By Jamin Roller
One of my favorite classes in college was Cinematic Theology. We spent all semester watching movies and discussing the theological themes embedded in the movie’s message. As I read through today’s passages, I was reminded of a scene in The Dark Knight that we spent a lot of time discussing in class. It is a brief scene I would have easily missed: Batman and the police are chasing the Joker through the streets of Gotham. It’s a high-action scene with lots of crashes and explosions. Then, for just a moment, the camera cuts to and lingers on a fire engine that is turned on its side and engulfed in flames. It’s a tragically ironic image. Fire engines are supposed to put out fires. They are there to help defeat the fire. This one was not only turned on its side but was itself on fire. The vehicle of rescue was consumed by the very thing it was supposed to extinguish.
That moment served its own purpose for the movie, but I thought of it reading through 2 Chronicles 36 because it’s emblematic of Israel and her kings. Over and again we get the name of the king, the age of the king and then this summary of his reign: “He did what was evil in the sight of the Lord.” Not only were the kings evil, but “All the leaders of the priests and the people multiplied their unfaithful deeds, imitating all the detestable practices of the nations” (2Chronicles 36:14).
Israel was rescued from Egypt by God, welcomed into a covenant relationship with God, and commissioned to represent God to the surrounding nations. Their holy character was supposed to represent God’s holy character and serve as a redemptive invitation to the surrounding nations to follow the one true God. What we just read is a far cry from that calling. Instead of being a set apart people witnessing to the nations, they were people consumed by the evil they were supposed to oppose. They were like a vehicle of rescue engulfed in what should be extinguished. Verse 16 tells us they are so given over to evil and unrepentance they even reject God’s unwavering compassion. It is a bleak, tragically ironic picture.
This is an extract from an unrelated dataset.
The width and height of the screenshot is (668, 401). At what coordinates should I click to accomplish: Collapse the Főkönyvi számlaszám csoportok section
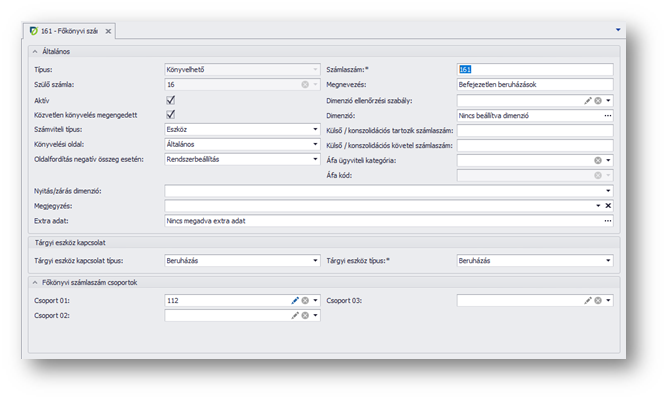tap(36, 282)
The chapter and the book end with little conclusion. After pointing back to the failure to live faithfully, it points to an unknown future. It allows readers to ponder for themselves, “will you repeat the past or choose faithfulness?”
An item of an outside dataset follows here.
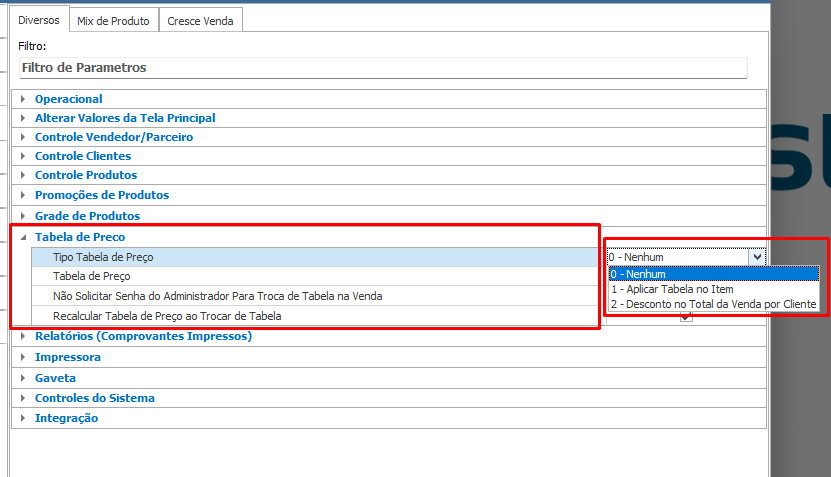
Task: Switch to the Mix de Produto tab
Action: pos(114,20)
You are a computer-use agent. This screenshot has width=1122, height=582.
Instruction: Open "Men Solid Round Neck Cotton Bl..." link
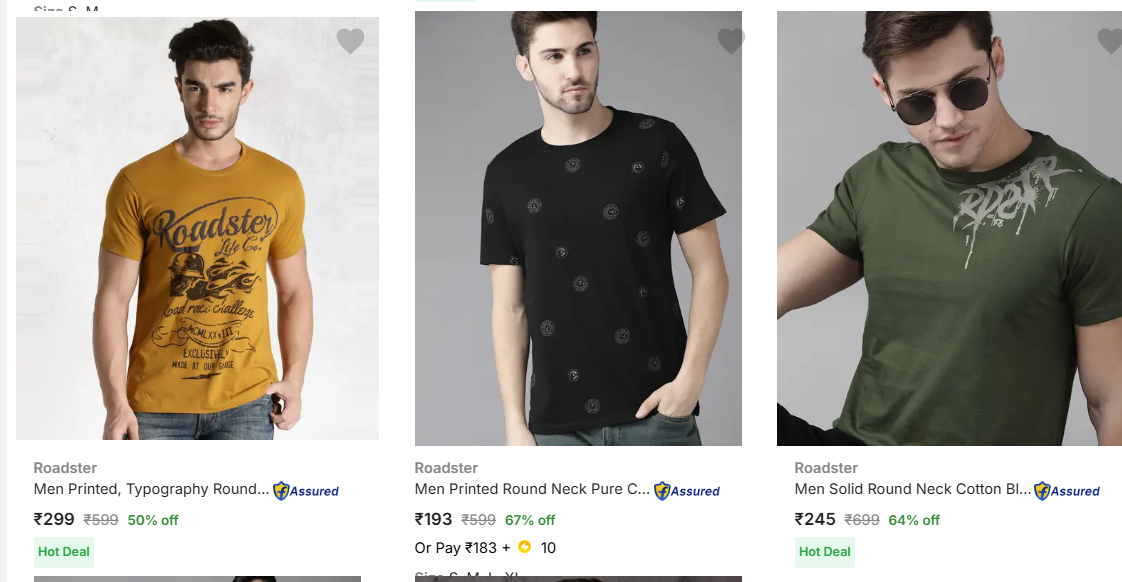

That kind of question turns our hearts to Jesus in this Lenten season. I do not want to live a life consumed by the very things God has redeemed me from and called me to fight against. I want to be a faithful vehicle of grace and good news. I choose faithfulness. Yet that can only be true if I trust in and lean on my Savior. He withstood the flames of sin and death and defeated evil. He is the rescuer Israel needed and the rescuer we still need today. Only through Him can we live fully and faithfully into the sacred calling to be his set-apart people. Lord, help us.